Monday, December 05, 2016

How Attractive is Florida's Business Tax Climate?

 

Like beauty, the attractiveness of a state’s business climate is in the eye of the beholder.  There are many measures of states’ tax and business climates.  Differences in what is considered and what is thought to be important result in some disparate rankings.   A few years back, Florida TaxWatch examined tax, business climate, and competitiveness rankings from seven different organizations and found that Florida’s ranking ranged from 5th to 28th. 

There is no denying that Florida has some very attractive features that makes it a good place to do business.  There is also no denying that Florida government places a relatively low tax burden on its citizens, particularly at the state government level.  But there are some features of our state’s tax system that many businesses will tell you are burdensome and harm our competitiveness.

The latest edition of the Tax Foundation’s annual Business Tax Climate Index has been released and it rates Florida’s as having the 4th best tax climate in the nation.  The Index looks at five major taxes: corporate income, personal income, sales, property, and unemployment insurance.  It evaluates more than 100 variables in these areas to develop scores for each state.  Generally, states with low rates and broad bases are ranked highly.  States with complex, non-neutral taxes with comparatively high rates are at the bottom.  An absence of one of the major taxes also gives a big boost to a state’s ranking.  The fact that Florida has no personal income tax is the main reason we rank near the top.  Each tax is weighted differently, and the personal income tax is given the highest weight (almost one-third of the total).

In addition to its number one rank for personal income taxes, Florida ranks 2nd for unemployment insurance, 10th for property taxes, 19th for corporate income taxes and 28th for sales taxes.  Florida’s total rank of 4th is the same as last year’s and is up one spot from 2015.

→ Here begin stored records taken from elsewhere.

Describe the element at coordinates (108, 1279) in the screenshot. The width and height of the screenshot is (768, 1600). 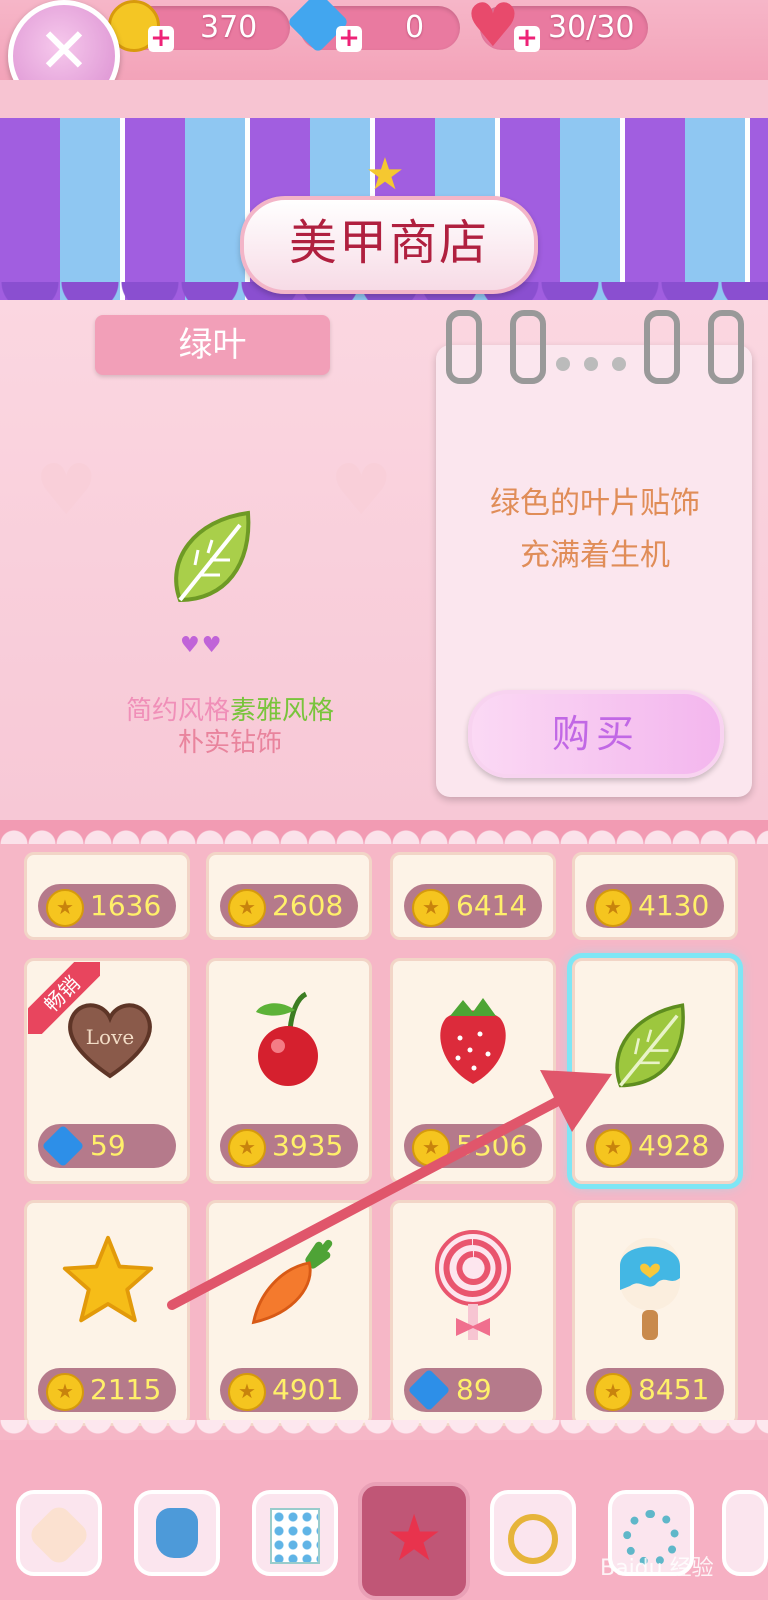
I see `star-icon` at that location.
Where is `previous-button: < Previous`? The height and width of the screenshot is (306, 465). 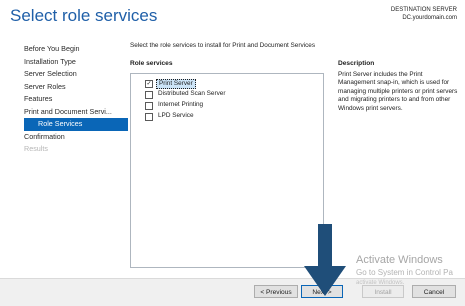 previous-button: < Previous is located at coordinates (276, 292).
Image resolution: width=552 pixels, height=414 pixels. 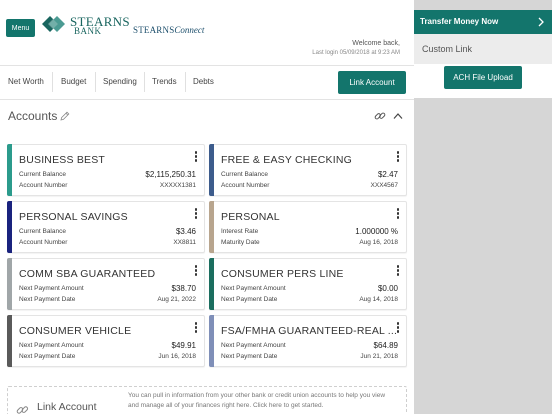 What do you see at coordinates (88, 31) in the screenshot?
I see `logo-text-bank: BANK` at bounding box center [88, 31].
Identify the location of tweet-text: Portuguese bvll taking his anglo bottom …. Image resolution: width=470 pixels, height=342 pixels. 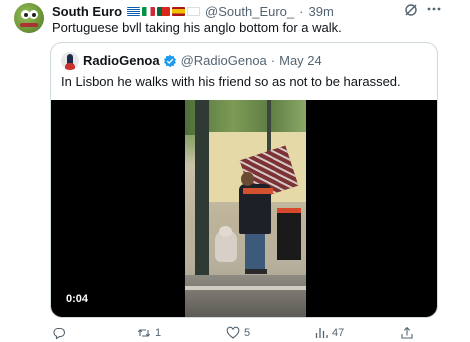
(197, 28).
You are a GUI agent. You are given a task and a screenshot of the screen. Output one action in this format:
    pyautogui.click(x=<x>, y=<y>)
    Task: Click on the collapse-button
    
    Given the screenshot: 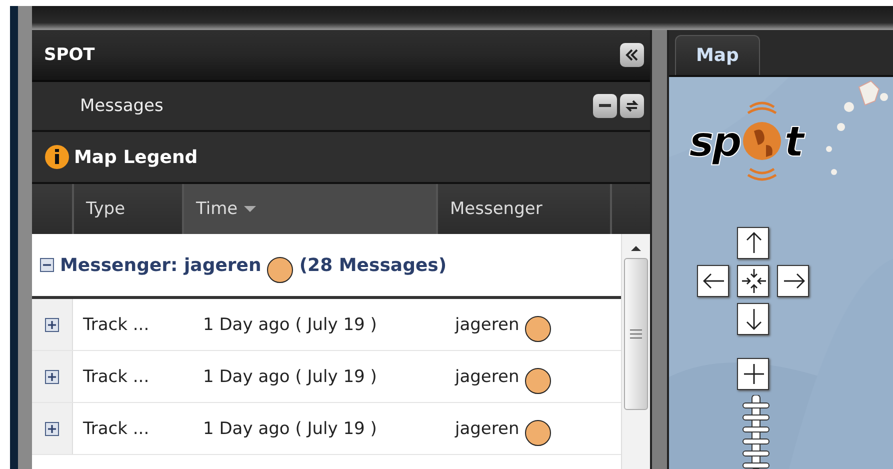 What is the action you would take?
    pyautogui.click(x=632, y=55)
    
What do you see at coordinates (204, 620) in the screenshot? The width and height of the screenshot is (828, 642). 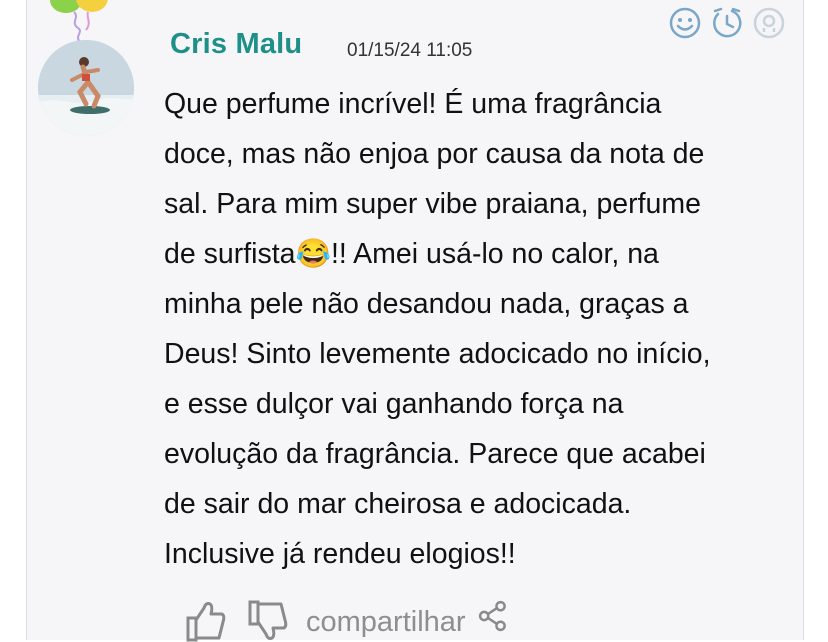 I see `thumbs-up-icon` at bounding box center [204, 620].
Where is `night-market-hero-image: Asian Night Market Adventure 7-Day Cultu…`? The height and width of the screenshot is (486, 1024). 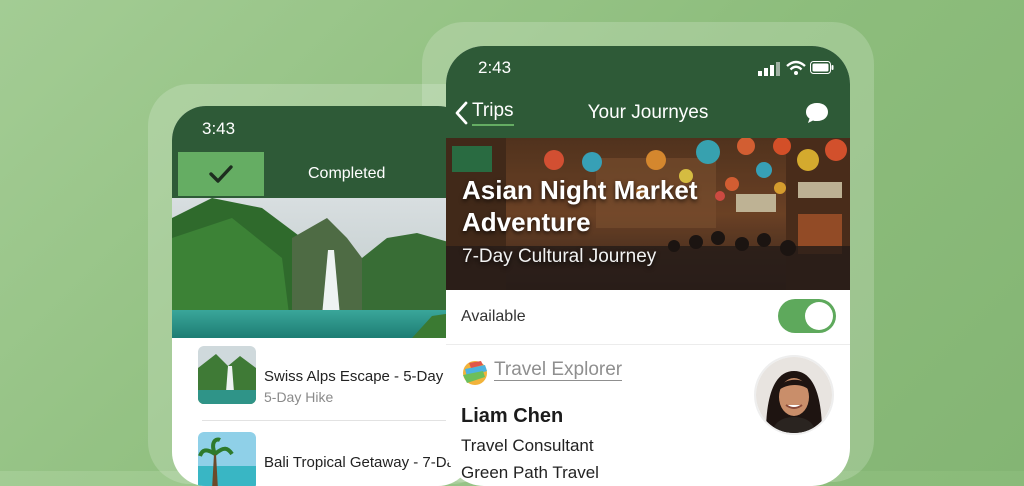 night-market-hero-image: Asian Night Market Adventure 7-Day Cultu… is located at coordinates (648, 214).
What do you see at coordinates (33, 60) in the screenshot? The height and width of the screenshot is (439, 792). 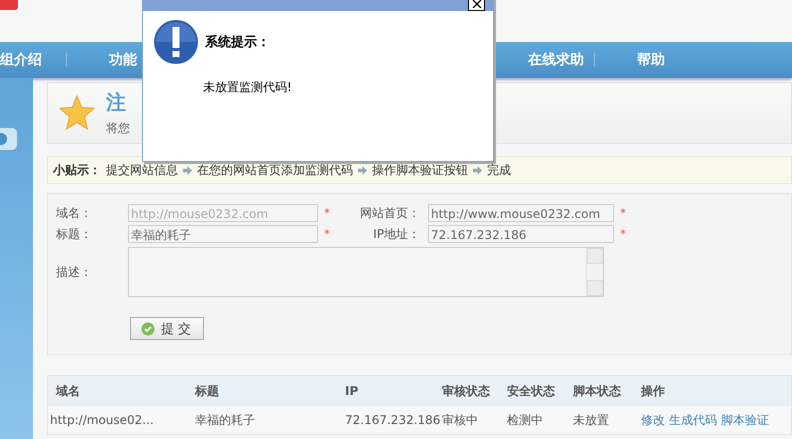 I see `nav-item: 组介绍` at bounding box center [33, 60].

Wyoming holds the top ranking and New Jersey in 50th.  The other three largest states do not score as well as Florida--California (48th) and New York (49th) rank near the bottom, while Texas stands at 14th.

The Tax Foundation’s 2017 Business Tax Climate Index is probably the most comprehensive and detailed look at state tax structures and does a good job with the very difficult task of trying to create apples to apples comparisons.

Still, there are instances where one could argue the Index overstates the quality of Florida’s business tax environment, particularly in the areas of sales and property taxes.   The Index docks states for taxing business inputs, yet Florida is the only state to uniformly tax commercial leases.  This adds up to 7.5 percent to a business’s occupancy costs, a major competitive disadvantage.  Florida’s property tax system, due to large homestead exemptions and Save Our Homes, shifts tax burden from homestead to non-homestead property, including businesses.  Florida’s property tax also applies to business tangible personal property (TPP). The Index does not directly consider TPP taxes, due to data availability constraints, but it does note that TPP taxes can affect business decisions and that states are moving away from them.  In 2011, a Florida TaxWatch task force recommended that Florida set a goal of eliminating TPP taxes.

These factors contribute to the high portion of total taxes that are paid by business.  A report by the Council on State Taxation estimates that 52.6 percent of Florida’s total state and local taxes are paid by businesses, the 11th highest percentage in the nation.

It is likely that most states would find something to quibble with in the Index; however, the premise of the Index is largely unassailable: simple tax structures with low rates, broad bases and the avoidance of taxing business inputs are preferable.

Many factors impact a state’s attractiveness to business investment, such as workforce, education, infrastructure, access to raw materials, and quality of life. But taxes do matter, and as the Index points out, tax reform can often be accomplished much faster than significant improvements in areas such as education, healthcare, and transportation.

The Index does highlight many of the strengths and weaknesses of Florida’s tax structure. Hopefully, Florida’s elected officials will work to improve our tax system by exploring ideas such as reducing or eliminating the sales tax on commercial leases, addressing the inequities of the property tax system, eliminating the tangible personal property tax, and collecting sales and use taxes on internet purchases.